Yes, there is an argument to be made for that. I personally agree with that viewpoint. But that doesn’t mean arguing against it is “mental gymnastics”. It’s possible for reasonable people to disagree about things.
The "as gateways for the respective core platform services" is the important part here.
The linked page states in its very first sentence:
> The European Commission has today designated, for the first time, six gatekeepers - Alphabet, Amazon, Apple, ByteDance, Meta, Microsoft - under the Digital Markets Act (DMA).
That was about Gmail and Outlook. One obvious distinction is that they're already federated services that interoperate with a massive ecosystem of third parties, so there's not much need for regulation to force that interoperability.
An interesting take. I’m not a Samsung user, but these days I get enough bug reports about issues specific to Samsung browser that I had to buy a device just to reproduce the random weird stuff that happens. The latest one had to do with Samsung browsers’ dark mode which has some strange algorithm to make every website dark.
I understand why - quite important on Samsungs to use dark mode and not just at night, as their OLED screens draw a less power displaying dark colours, giving improved battery life
The fact it has a proper dark mode that doesn't require sites to support it is one of it's best features IMO. It is a lifesaver when trying to get a small child to sleep.
I, too, like dark mode. But, I've found several instances that required the site to make modifications to support dark mode. Most recent example was a QR code rendered as <svg> with a transparent background. The parent container had a white background. Samsung made the parent background black but didn't invert the QR code color. So as a result the QR code was unusable.
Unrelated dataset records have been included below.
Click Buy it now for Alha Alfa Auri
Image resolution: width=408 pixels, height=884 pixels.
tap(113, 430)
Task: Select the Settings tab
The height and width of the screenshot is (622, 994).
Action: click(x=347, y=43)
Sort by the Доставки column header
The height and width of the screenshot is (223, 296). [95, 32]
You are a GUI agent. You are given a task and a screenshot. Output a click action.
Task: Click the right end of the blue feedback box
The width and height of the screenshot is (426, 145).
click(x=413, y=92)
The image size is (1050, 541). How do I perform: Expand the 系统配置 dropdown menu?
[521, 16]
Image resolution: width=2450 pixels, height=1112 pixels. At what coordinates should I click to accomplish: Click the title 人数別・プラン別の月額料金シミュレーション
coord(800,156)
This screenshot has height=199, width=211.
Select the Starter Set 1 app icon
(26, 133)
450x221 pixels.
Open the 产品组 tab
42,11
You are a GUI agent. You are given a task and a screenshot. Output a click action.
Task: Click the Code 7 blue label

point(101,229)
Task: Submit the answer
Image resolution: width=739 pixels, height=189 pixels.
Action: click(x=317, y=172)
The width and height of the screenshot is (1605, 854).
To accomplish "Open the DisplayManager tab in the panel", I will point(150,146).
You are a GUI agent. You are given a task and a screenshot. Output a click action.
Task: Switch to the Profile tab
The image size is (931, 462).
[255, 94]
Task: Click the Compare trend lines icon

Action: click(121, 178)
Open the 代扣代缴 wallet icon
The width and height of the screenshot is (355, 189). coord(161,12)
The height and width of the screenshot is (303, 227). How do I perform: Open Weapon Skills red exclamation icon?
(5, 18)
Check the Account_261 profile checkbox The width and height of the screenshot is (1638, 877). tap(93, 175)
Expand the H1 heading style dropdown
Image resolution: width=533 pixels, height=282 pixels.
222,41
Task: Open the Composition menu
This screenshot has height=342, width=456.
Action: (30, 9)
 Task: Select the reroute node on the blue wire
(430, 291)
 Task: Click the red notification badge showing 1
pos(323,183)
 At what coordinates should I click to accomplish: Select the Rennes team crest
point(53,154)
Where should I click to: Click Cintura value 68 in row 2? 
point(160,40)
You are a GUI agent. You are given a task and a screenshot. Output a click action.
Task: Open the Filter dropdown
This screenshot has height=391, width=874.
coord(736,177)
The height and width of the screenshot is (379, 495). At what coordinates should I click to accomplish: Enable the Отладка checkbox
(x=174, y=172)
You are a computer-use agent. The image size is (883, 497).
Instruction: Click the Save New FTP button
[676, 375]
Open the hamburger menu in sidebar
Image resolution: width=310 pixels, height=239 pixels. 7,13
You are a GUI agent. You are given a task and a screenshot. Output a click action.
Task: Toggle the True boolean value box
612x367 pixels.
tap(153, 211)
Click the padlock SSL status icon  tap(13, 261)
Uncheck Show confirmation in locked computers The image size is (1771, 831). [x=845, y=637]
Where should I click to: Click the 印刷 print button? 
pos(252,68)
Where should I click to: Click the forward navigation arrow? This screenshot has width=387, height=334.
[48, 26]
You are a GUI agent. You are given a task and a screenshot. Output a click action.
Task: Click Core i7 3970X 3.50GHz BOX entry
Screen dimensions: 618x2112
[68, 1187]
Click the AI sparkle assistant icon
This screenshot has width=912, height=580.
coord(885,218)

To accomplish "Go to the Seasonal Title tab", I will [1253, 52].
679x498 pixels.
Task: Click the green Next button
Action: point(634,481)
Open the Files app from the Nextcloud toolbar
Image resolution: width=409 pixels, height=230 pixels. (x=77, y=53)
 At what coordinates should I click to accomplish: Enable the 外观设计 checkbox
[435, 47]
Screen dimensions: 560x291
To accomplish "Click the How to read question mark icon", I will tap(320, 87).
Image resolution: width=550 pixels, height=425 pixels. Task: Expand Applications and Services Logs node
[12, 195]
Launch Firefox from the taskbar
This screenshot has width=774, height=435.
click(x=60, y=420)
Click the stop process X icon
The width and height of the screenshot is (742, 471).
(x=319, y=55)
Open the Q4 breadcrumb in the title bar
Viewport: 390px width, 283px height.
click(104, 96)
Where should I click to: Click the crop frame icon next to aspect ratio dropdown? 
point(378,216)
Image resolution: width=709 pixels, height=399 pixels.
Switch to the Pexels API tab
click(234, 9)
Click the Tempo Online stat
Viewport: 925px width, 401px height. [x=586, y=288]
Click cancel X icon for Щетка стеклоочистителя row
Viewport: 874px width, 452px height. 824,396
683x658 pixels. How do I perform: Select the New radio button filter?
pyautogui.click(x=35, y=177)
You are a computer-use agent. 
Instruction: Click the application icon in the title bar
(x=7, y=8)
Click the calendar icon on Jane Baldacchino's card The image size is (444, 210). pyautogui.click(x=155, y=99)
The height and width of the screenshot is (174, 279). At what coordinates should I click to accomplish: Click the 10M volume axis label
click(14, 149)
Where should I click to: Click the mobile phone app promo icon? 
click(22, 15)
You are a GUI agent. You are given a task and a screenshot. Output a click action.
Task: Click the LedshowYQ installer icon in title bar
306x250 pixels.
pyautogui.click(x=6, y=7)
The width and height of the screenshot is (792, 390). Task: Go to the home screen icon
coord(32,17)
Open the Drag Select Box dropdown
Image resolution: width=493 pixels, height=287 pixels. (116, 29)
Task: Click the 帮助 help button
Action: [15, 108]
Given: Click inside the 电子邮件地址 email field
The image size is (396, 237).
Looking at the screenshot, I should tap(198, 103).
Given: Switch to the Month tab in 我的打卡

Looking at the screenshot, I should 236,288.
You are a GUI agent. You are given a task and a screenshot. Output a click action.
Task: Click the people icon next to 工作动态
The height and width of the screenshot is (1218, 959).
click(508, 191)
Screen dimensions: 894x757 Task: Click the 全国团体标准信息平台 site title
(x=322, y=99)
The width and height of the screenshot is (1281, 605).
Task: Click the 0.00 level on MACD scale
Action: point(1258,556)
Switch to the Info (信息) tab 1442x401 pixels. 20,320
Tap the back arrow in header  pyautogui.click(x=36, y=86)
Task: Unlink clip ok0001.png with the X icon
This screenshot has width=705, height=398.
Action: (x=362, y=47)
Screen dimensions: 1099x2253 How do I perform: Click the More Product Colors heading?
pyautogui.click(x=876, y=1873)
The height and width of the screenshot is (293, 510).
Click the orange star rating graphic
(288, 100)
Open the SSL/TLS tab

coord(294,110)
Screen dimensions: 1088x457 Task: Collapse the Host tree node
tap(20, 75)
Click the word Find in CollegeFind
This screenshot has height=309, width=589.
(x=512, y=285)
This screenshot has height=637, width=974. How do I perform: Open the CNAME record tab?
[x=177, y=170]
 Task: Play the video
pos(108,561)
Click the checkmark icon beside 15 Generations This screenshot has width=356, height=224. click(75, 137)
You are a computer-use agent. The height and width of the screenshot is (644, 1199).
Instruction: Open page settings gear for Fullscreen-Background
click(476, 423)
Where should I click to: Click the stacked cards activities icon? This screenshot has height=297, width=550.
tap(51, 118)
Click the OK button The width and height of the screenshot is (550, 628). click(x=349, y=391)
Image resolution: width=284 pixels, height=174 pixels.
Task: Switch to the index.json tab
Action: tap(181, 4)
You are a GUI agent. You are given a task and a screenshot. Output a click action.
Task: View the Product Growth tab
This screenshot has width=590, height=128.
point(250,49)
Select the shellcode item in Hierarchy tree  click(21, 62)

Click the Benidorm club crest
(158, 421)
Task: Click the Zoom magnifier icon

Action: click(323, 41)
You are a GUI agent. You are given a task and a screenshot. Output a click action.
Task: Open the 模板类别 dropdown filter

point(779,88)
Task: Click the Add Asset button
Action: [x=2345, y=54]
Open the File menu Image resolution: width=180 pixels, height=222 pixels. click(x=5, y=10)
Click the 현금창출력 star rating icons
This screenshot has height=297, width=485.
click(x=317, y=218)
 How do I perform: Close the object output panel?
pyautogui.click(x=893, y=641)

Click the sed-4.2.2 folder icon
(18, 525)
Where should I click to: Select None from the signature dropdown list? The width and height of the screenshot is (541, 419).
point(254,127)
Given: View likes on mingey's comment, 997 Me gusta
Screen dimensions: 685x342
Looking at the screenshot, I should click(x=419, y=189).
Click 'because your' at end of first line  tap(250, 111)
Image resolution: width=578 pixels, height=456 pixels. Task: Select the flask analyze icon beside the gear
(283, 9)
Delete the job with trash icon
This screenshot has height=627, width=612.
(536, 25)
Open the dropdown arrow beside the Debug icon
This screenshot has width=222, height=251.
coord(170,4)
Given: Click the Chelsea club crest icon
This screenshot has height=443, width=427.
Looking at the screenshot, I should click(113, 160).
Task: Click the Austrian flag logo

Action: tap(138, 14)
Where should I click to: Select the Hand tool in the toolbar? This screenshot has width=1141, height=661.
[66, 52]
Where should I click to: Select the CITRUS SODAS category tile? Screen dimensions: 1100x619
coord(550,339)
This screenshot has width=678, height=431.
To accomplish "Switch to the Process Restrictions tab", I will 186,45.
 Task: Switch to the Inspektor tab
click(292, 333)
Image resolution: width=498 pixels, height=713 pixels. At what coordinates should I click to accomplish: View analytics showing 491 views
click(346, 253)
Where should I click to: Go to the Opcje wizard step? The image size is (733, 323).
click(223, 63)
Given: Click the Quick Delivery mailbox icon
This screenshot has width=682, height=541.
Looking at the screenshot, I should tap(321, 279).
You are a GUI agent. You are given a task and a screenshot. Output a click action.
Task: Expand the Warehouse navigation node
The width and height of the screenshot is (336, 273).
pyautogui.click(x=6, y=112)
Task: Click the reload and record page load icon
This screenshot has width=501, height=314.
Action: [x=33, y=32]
These companies didn't even exist 100 years ago and most of the success they have had, are big innovations in their respective areas in last 20 years. Yet now they are designated as some sort of immortal "gatekeepers".
They're not designated as "immortal" gatekeepers. The commission can revise the list at any time, as market conditions change.
Every monopolist was once not a monopolist. Every monopolist came into existence at some point in the past and did not exist before then. So what? Should we abolish all antitrust law for this reason? It's a very strange criticism.
> Under the DMA, the European Commission can designate digital platforms as ‘gatekeepers' if they provide an important gateway between businesses and consumers in relation to core platform services.
Microsoft and Apple are in their late 40s, Amazon and Google are in their 20s, Facebook is 19 and ByteDance is a teenager with 11 years old, yet managed to be classified as gatekeepers.
I think no other company, with a young age, in any other domain but tech could ever qualify as a gatekeeper
I guess it's still in investigation, and being fair, it's not as popular a messaging application as it is in the USA where it would absolutely needs to be forced to open up. Just not as bad an issue in Europe I guess.